DATA SUPPLIED
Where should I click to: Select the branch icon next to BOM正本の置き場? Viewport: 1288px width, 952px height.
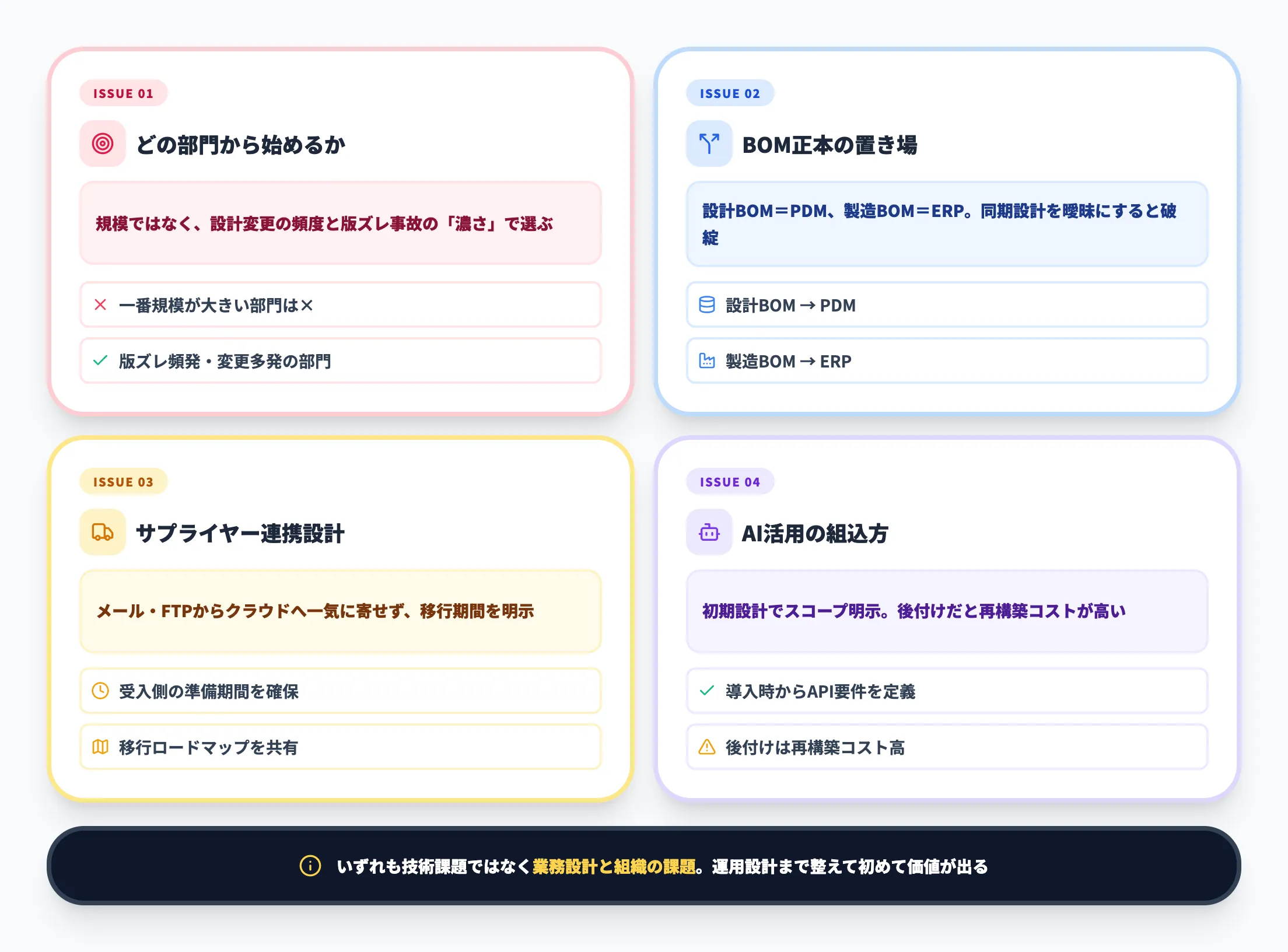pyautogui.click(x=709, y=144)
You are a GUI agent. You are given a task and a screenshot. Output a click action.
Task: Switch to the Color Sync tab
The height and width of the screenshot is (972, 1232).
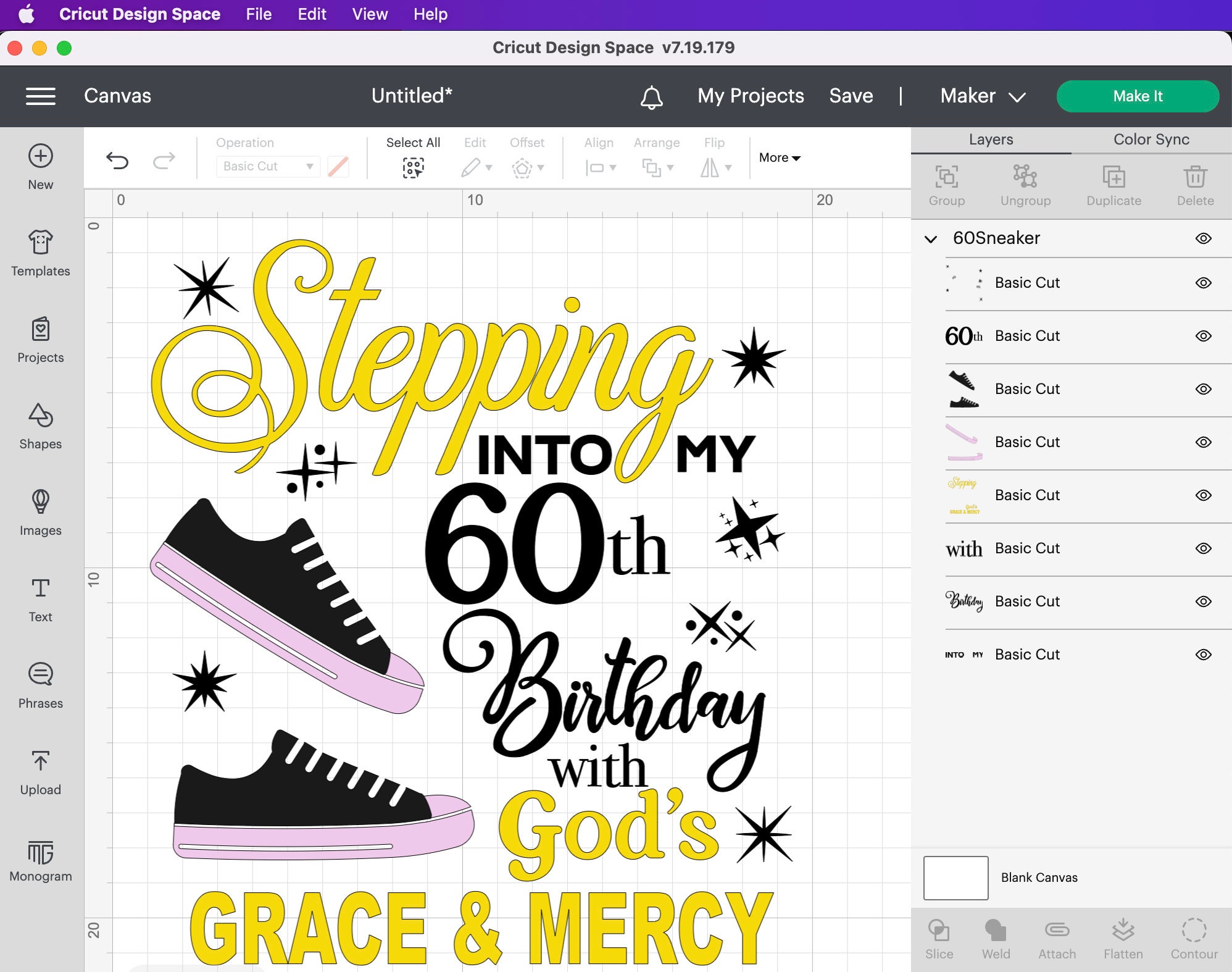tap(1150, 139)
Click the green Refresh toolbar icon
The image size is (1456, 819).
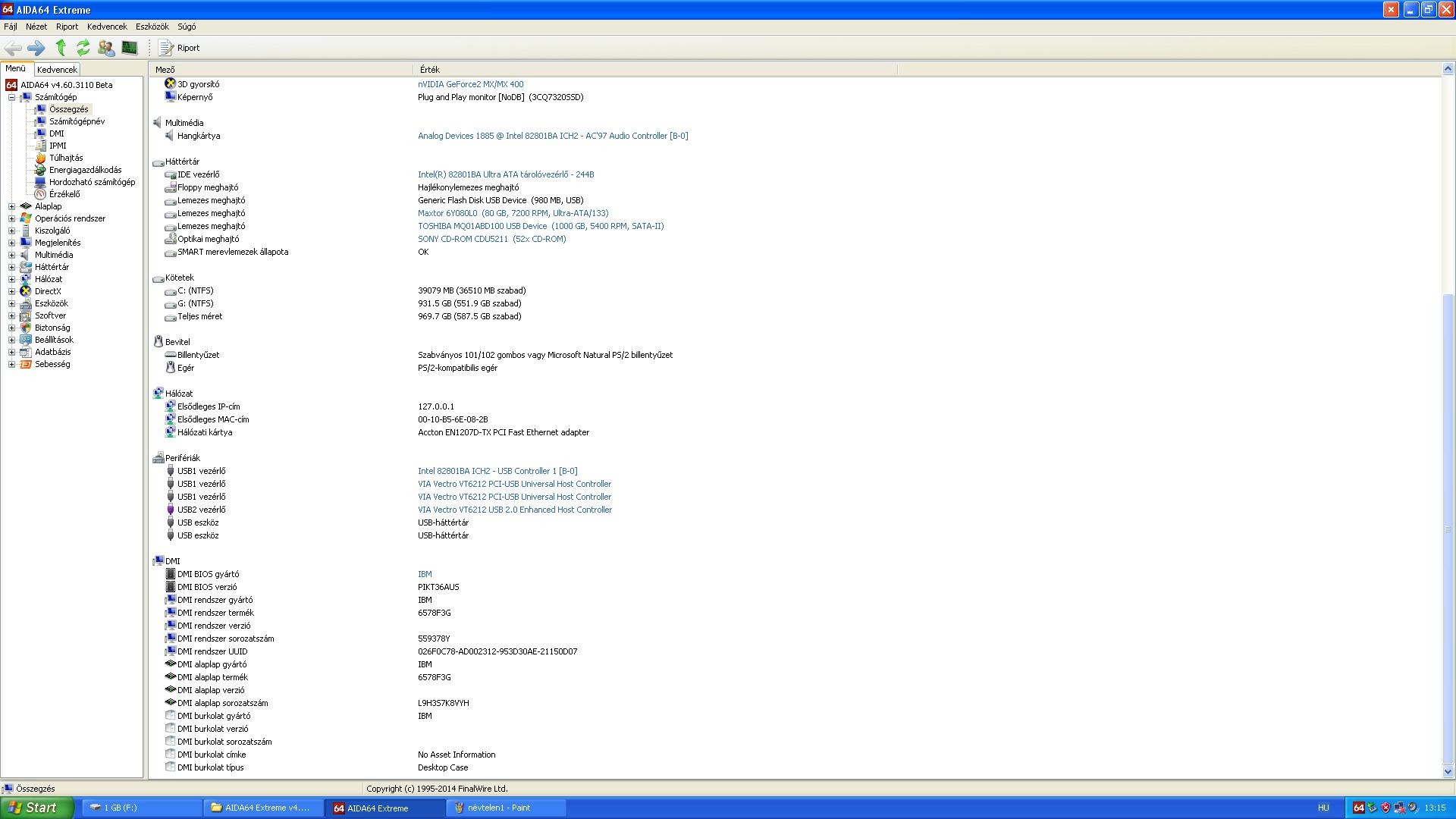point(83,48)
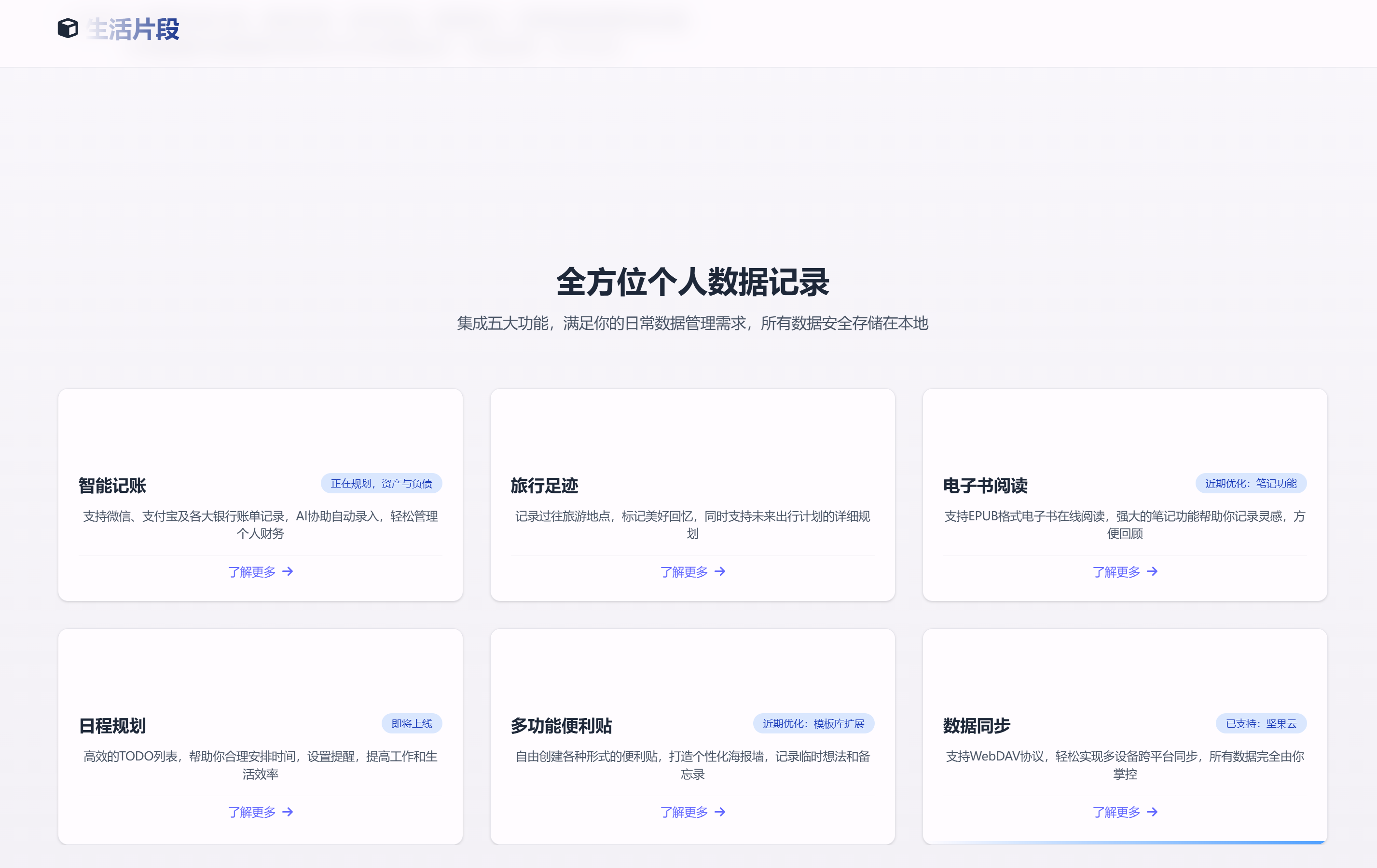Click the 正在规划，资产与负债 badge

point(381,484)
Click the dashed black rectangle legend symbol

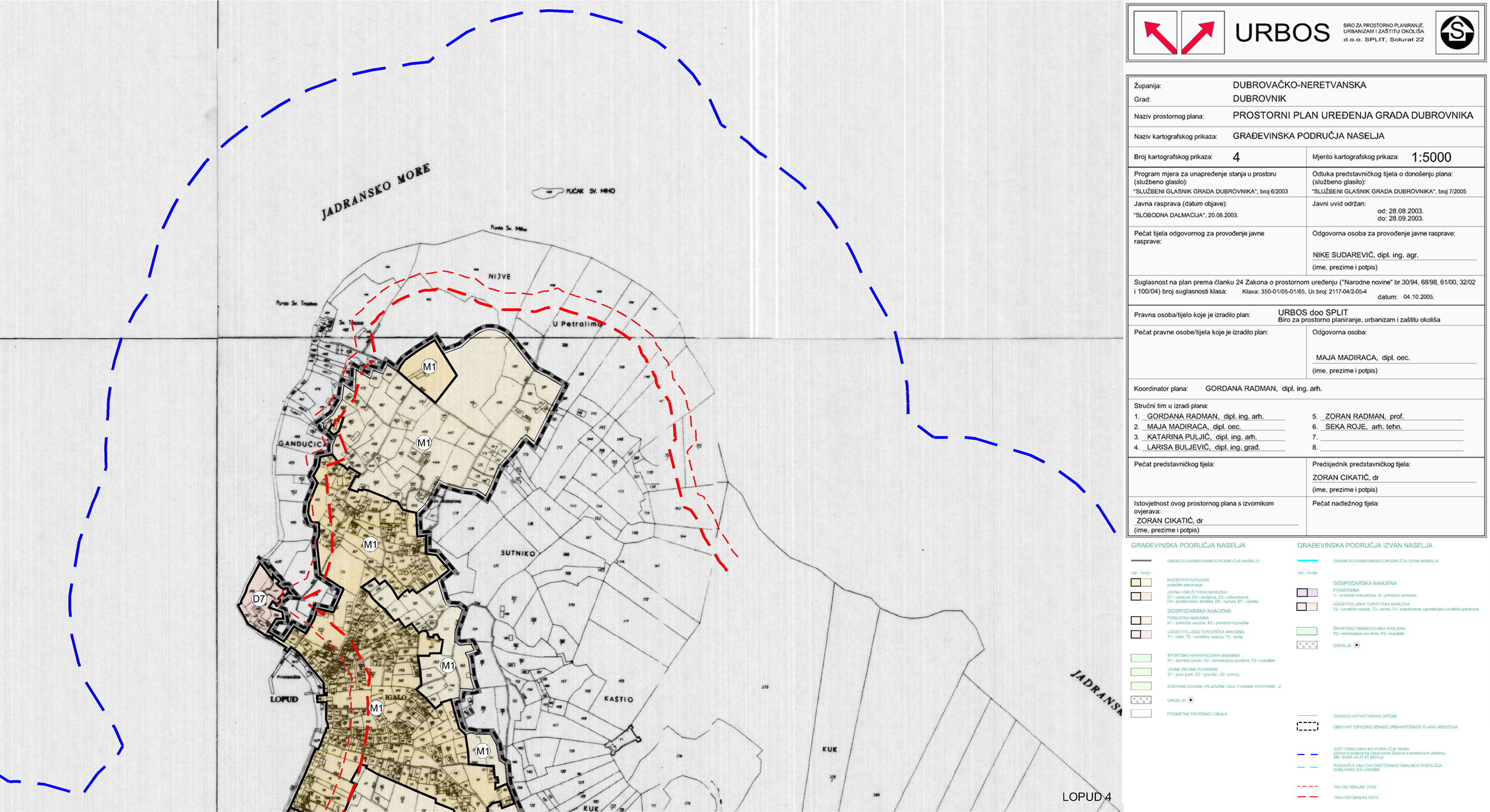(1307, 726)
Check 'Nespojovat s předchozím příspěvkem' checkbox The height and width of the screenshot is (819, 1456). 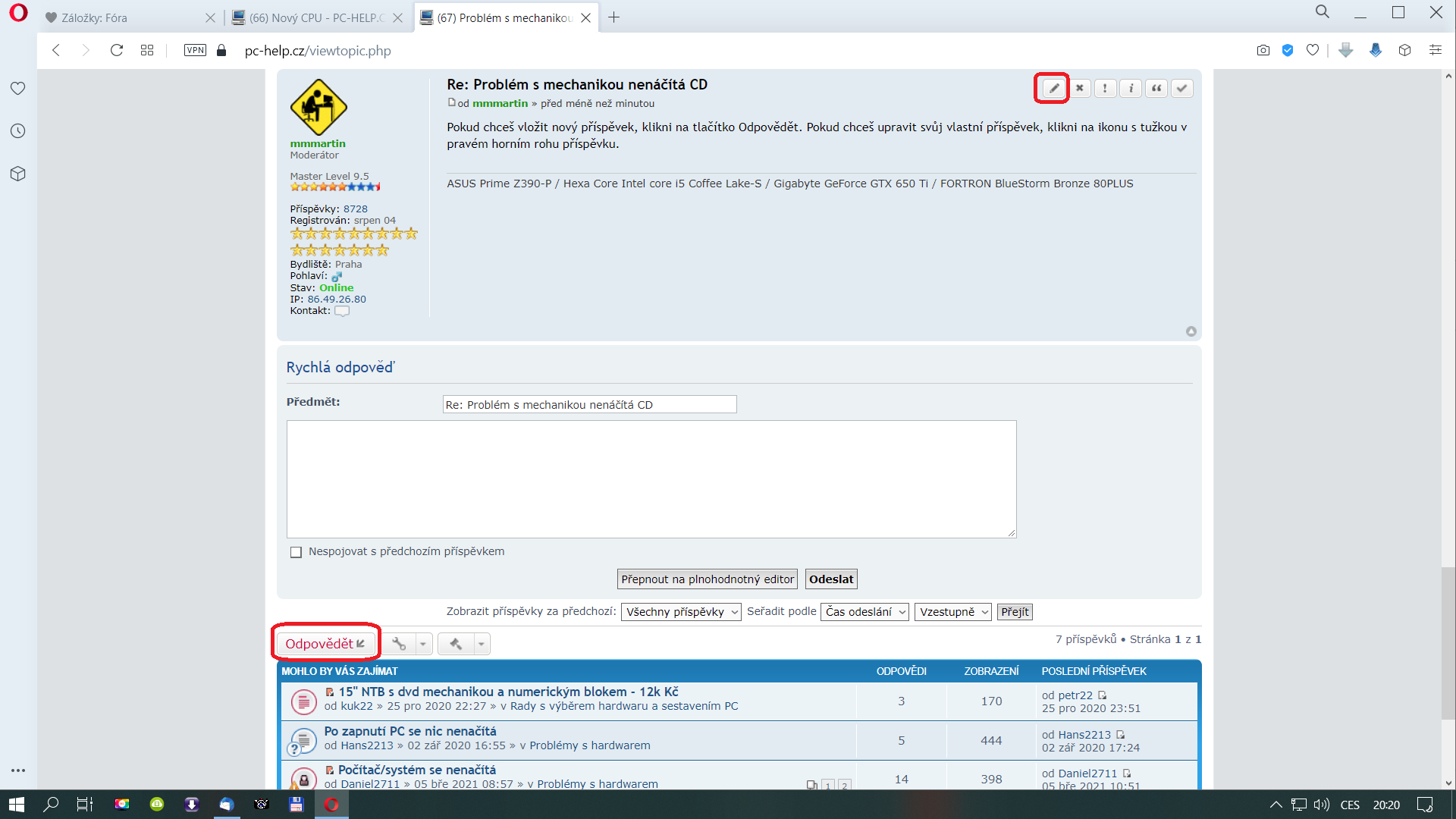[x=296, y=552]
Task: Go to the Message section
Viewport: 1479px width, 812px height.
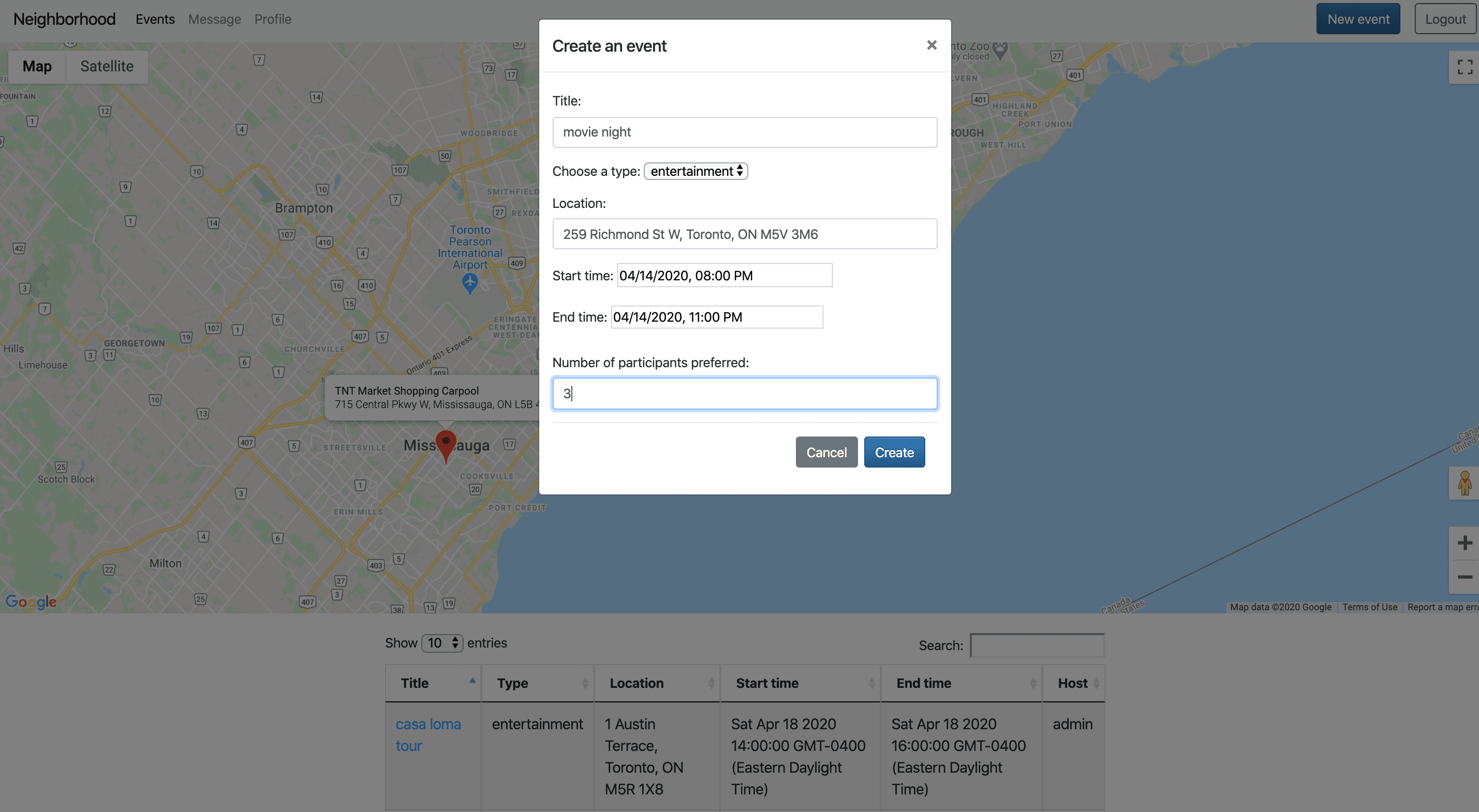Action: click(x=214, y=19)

TASK PROMPT
Transcribe, from the material above, the stretch starting at the line with "You are a GUI" and ending at the line with "Click the green Refresh toolbar icon", both included, exactly. Do not carry over pictures.

TASK RESPONSE
You are a GUI agent. You are given a task and a screenshot. Output a click action.
Task: Switch to the Color Sync tab
The height and width of the screenshot is (972, 1232).
tap(1150, 139)
Click the green Refresh toolbar icon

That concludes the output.